Abstract

SiAlON ceramics are important materials for applications under high mechanical and thermal stress such as cutting tools or engine components. These solid solutions offer a wide variety of microstructures and properties depending on composition and sintering parameters. As observed in most ceramics, also for SiAlON, the effect of subcritical crack growth has to be expected. However, preliminary tests on this material have shown very little subcritical crack growth, whereby the determination of the crack growth exponent n causes difficulties. This work presents a new method to obtain statistically more significant results. SiAlON ceramics can be derived from both alpha- and beta-silicon nitride modifications by substituting silicon by aluminium and nitrogen by oxygen. The possibility to stabilize two crystal structures offers the opportunity to design materials ranging from pure alpha-, mixed alpha/beta-, up to pure beta-SiAlONs.

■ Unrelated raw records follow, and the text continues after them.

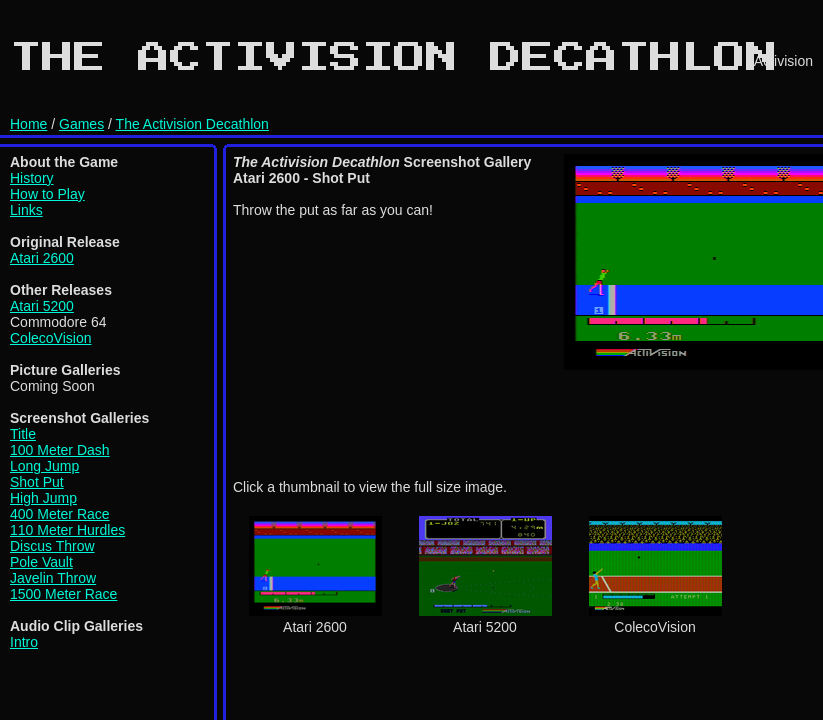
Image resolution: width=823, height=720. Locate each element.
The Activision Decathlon (192, 124)
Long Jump (44, 466)
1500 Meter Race (63, 594)
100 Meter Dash (60, 450)
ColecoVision (50, 338)
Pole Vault (41, 562)
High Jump (43, 498)
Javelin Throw (53, 578)
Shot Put (37, 482)
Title (23, 434)
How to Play (47, 194)
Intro (24, 642)
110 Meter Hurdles (67, 530)
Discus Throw (52, 546)
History (32, 178)
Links (26, 210)
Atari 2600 (42, 258)
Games (81, 124)
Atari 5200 (42, 306)
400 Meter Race (60, 514)
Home (28, 124)
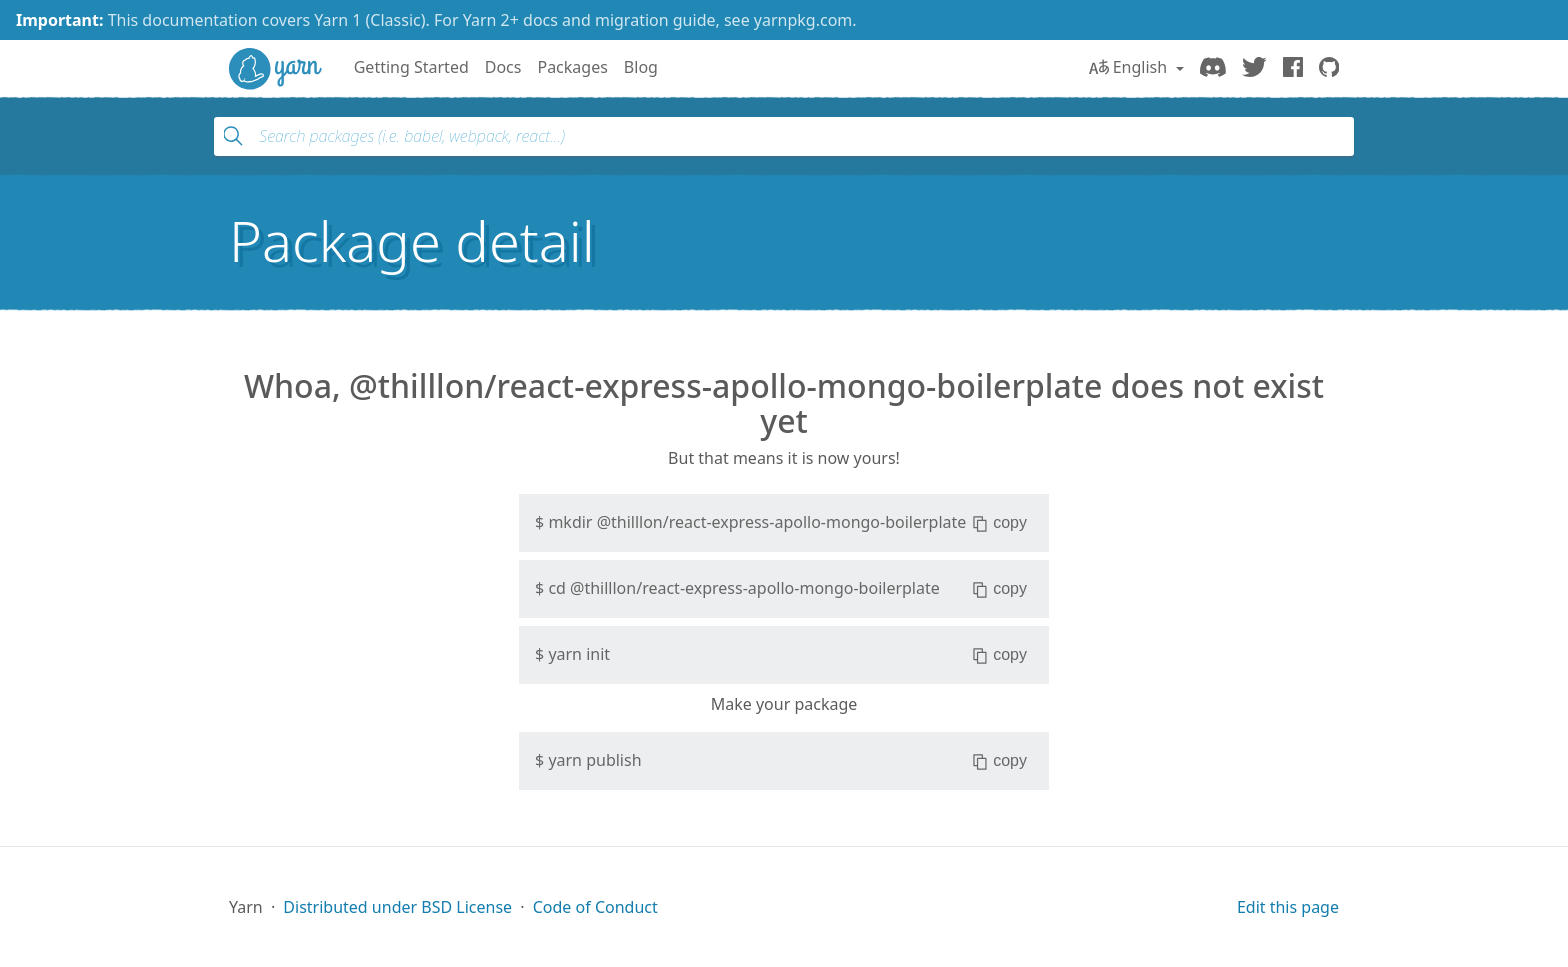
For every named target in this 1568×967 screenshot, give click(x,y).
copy (999, 523)
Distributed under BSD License (397, 907)
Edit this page (1288, 907)
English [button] (1130, 67)
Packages (572, 67)
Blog (641, 67)
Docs (503, 67)
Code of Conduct (595, 907)
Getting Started (411, 67)
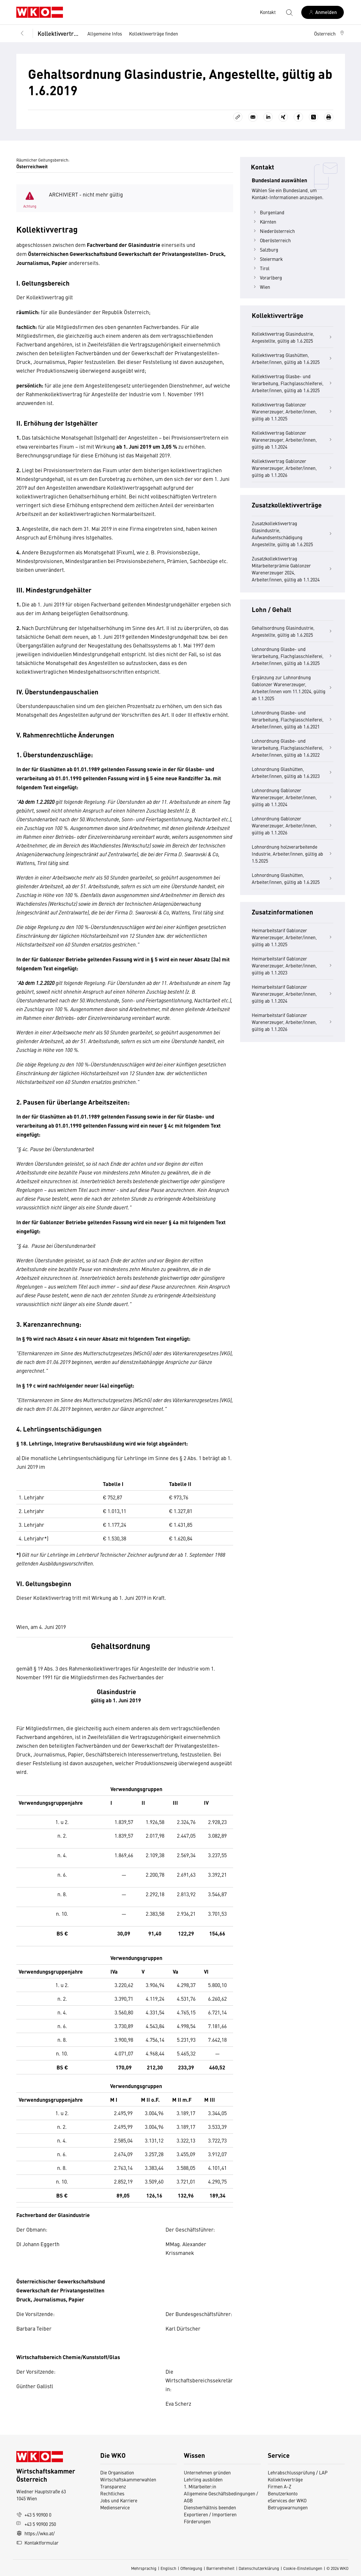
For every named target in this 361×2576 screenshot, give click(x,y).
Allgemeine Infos (104, 33)
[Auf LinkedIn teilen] (268, 117)
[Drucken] (328, 117)
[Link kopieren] (237, 117)
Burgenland (268, 212)
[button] (329, 33)
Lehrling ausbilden (203, 2479)
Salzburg (265, 249)
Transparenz (113, 2486)
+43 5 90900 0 (33, 2514)
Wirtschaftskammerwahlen (128, 2479)
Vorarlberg (267, 277)
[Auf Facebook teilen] (298, 117)
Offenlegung (191, 2568)
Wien (261, 287)
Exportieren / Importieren (210, 2514)
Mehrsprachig (143, 2568)
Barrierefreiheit (220, 2568)
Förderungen (197, 2521)
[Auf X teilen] (313, 117)
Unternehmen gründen (207, 2472)
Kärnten (264, 221)
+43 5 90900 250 (36, 2524)
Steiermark (267, 259)
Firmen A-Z (279, 2486)
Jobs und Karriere (118, 2500)
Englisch (168, 2568)
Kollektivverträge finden (153, 33)
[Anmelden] (322, 12)
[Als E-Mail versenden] (253, 117)
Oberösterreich (271, 240)
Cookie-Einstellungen (302, 2568)
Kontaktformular (37, 2542)
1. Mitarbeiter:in (200, 2486)
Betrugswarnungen (288, 2507)
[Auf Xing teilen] (283, 117)
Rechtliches (112, 2493)
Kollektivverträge (58, 33)
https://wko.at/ (35, 2533)
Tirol (261, 268)
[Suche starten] (289, 12)
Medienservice (115, 2507)
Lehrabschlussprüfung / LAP (297, 2472)
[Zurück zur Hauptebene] (22, 33)
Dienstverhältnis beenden (210, 2507)
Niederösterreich (273, 231)
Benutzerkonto (282, 2493)
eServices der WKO (287, 2500)
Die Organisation (117, 2472)
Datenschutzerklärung (259, 2568)
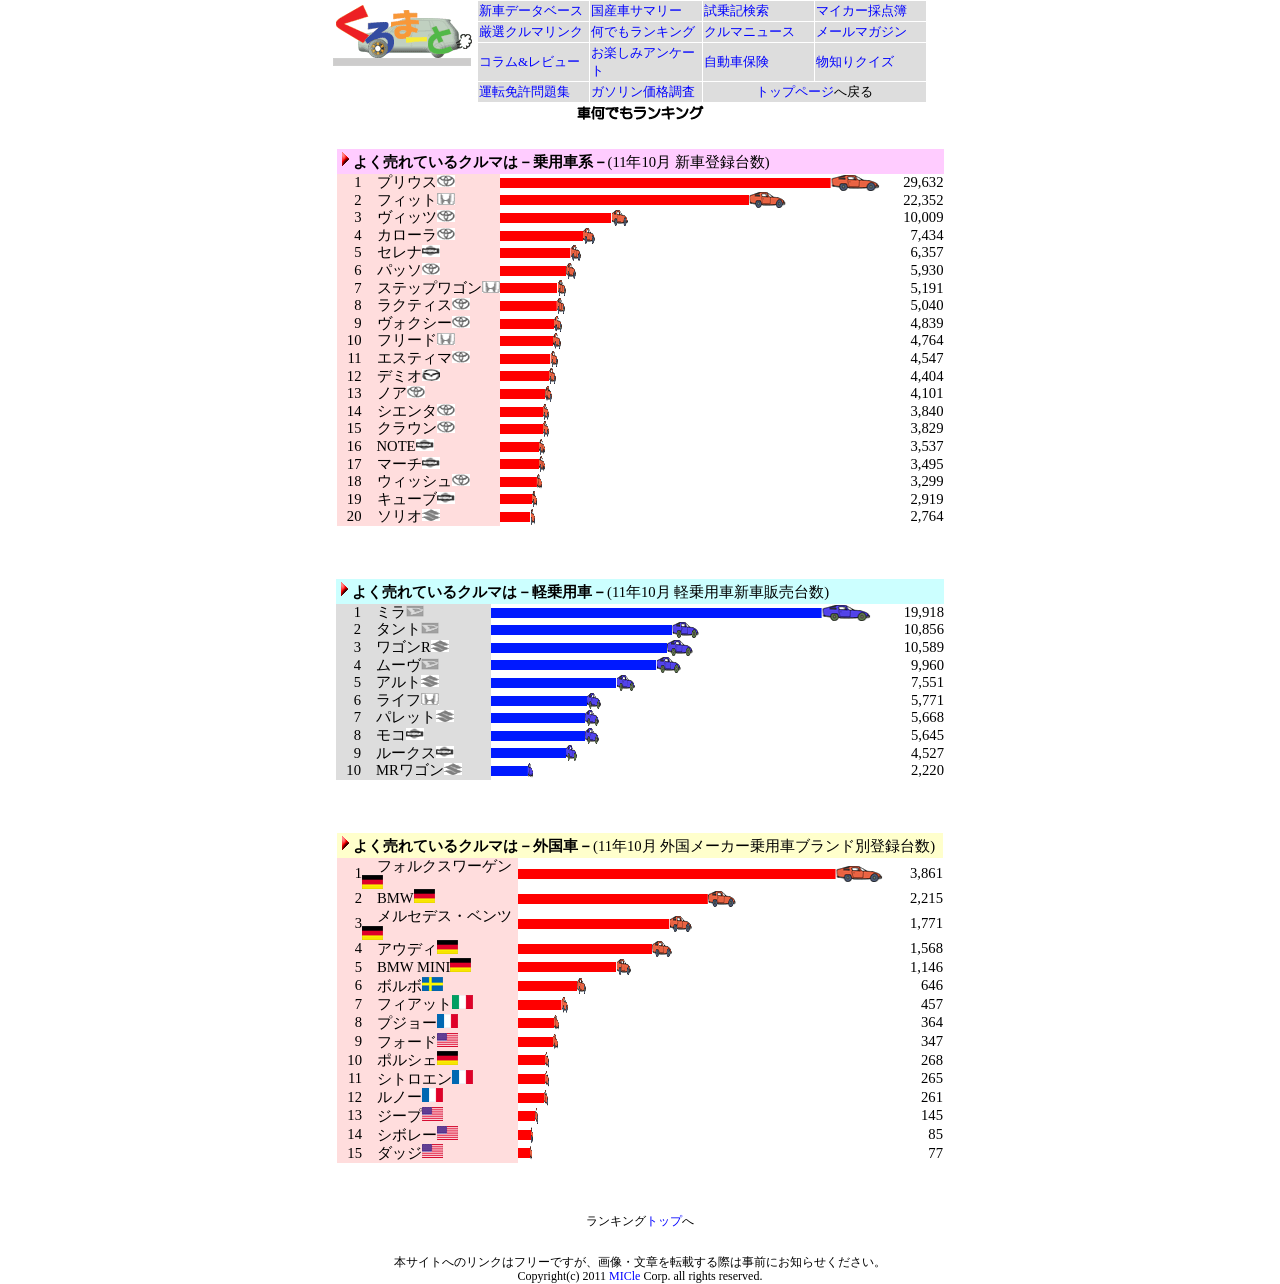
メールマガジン (861, 31)
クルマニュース (749, 31)
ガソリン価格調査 (643, 91)
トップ (664, 1221)
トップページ (795, 91)
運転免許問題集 (524, 91)
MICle (624, 1276)
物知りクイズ (855, 61)
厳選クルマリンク (531, 31)
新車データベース (531, 10)
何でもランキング (643, 31)
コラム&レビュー (529, 61)
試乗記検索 (736, 10)
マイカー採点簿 (861, 10)
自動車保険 (736, 61)
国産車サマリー (636, 10)
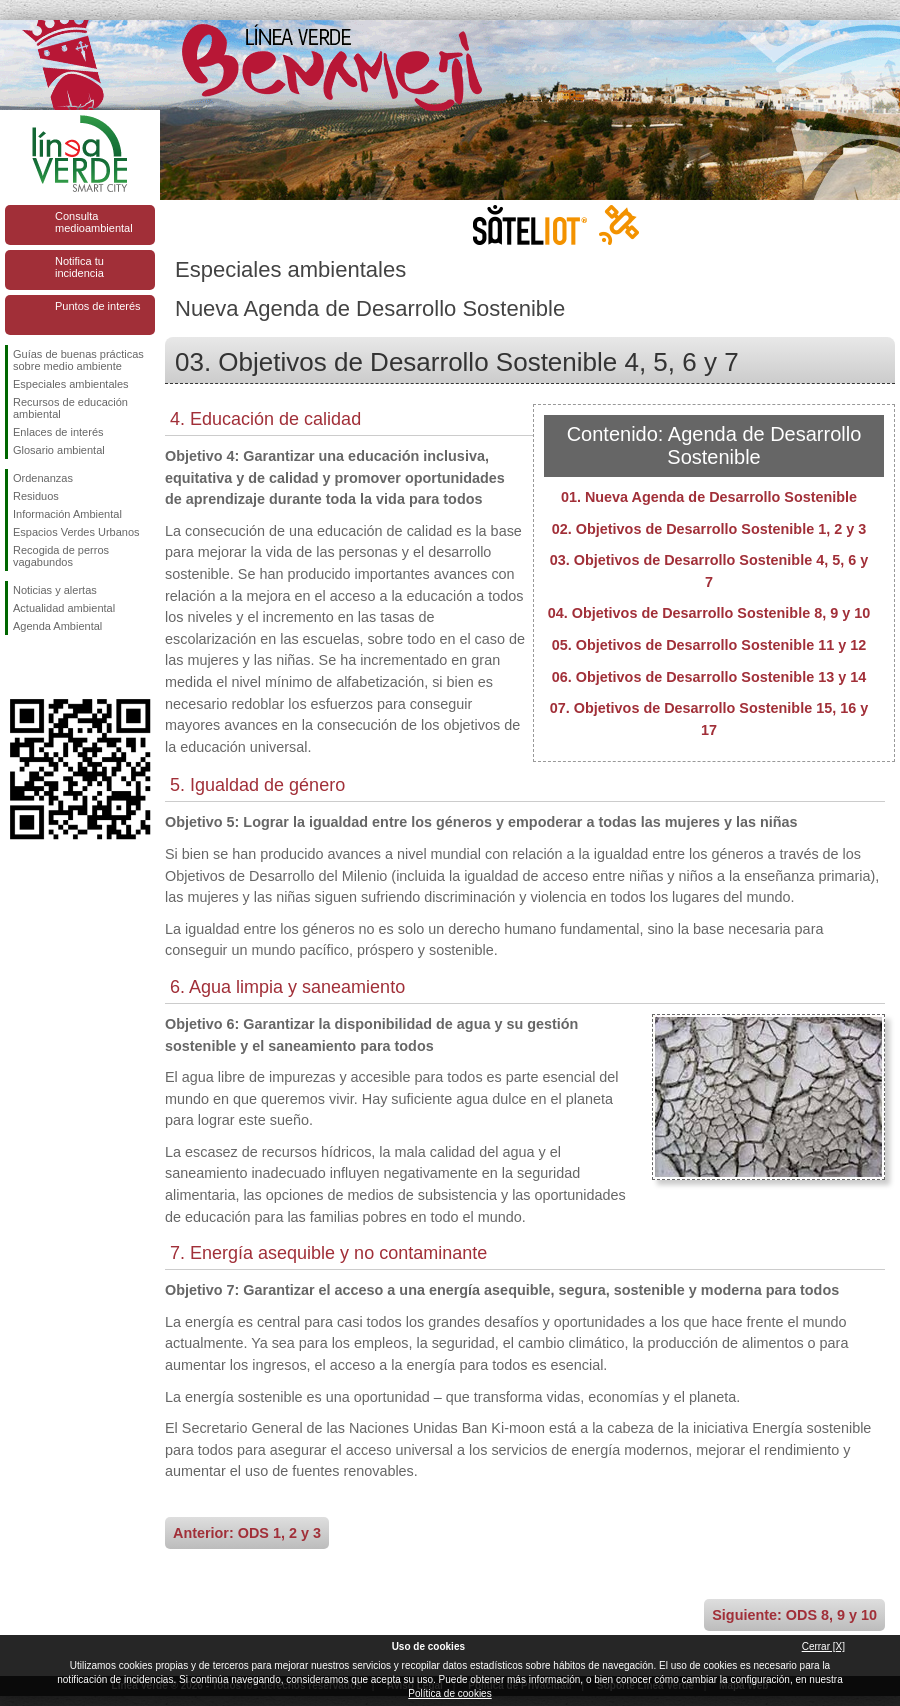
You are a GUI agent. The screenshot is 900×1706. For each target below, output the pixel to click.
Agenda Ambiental (57, 626)
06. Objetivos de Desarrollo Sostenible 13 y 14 (709, 677)
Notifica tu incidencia (79, 267)
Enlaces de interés (58, 432)
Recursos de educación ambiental (70, 408)
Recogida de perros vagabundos (61, 556)
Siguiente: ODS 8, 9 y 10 (794, 1615)
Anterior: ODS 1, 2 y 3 (247, 1533)
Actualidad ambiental (64, 608)
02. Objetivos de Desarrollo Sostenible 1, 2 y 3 (709, 529)
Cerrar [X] (823, 1646)
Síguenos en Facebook (17, 667)
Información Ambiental (67, 514)
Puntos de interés (98, 306)
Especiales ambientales (71, 384)
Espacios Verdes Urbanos (76, 532)
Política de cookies (449, 1693)
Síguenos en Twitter (50, 667)
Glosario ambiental (59, 450)
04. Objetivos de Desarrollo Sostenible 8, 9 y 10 (709, 613)
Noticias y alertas (55, 590)
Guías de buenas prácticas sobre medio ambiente (78, 360)
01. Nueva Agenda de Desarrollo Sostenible (709, 497)
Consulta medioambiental (94, 222)
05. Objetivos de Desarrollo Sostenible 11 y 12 (709, 645)
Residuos (36, 496)
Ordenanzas (43, 478)
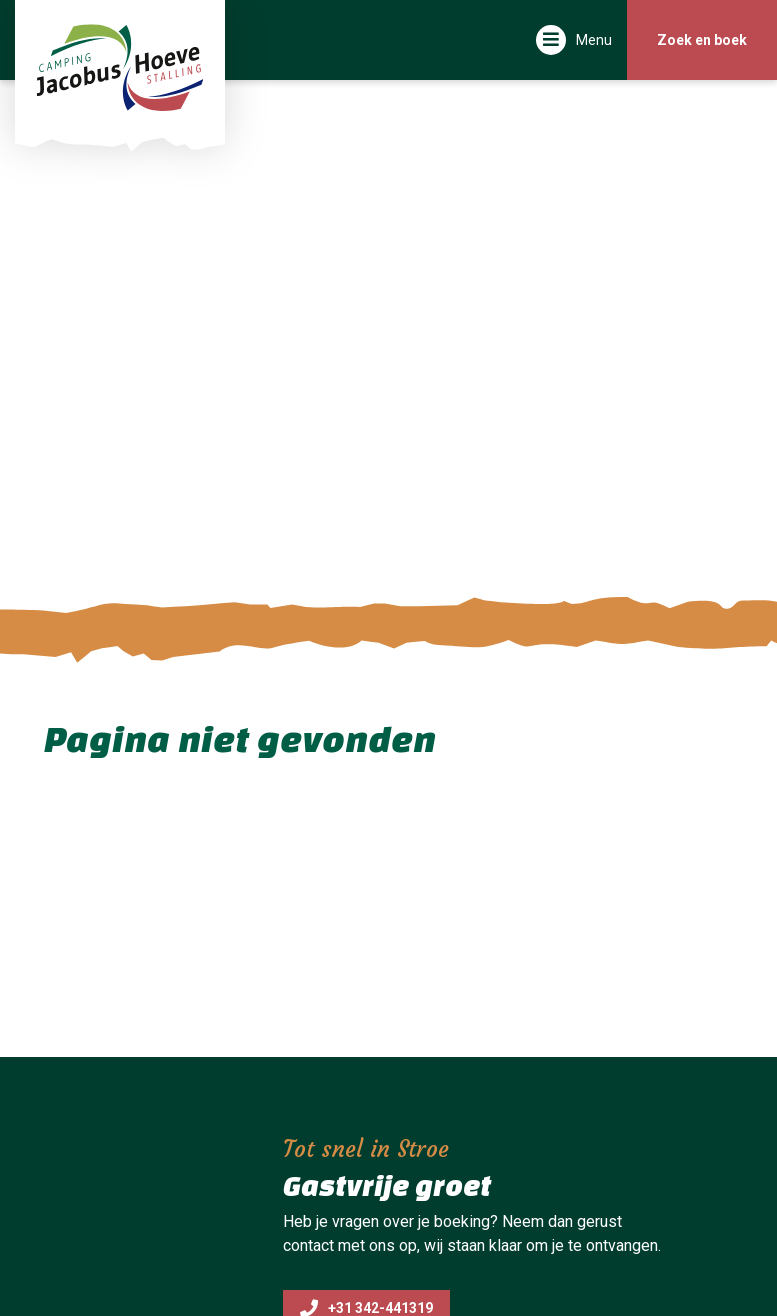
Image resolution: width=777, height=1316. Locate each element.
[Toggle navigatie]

In general, alpha-SiAlONs are in the form of equiaxed grains with high hardness and good wear resistance, but low fracture toughness, whereas beta-SiAlONs have elongated grains with high fracture toughness, but relatively low hardness. To combine the advantages of both SiAlONs, alpha/beta-SiAlON composites have been developed over the past years by different mechanisms including the choice of starting powders, sintering parameters and the amount of additives. Sintering additives are necessary because SiAlONs are densified by a liquid phase sintering process like silicon nitride materials.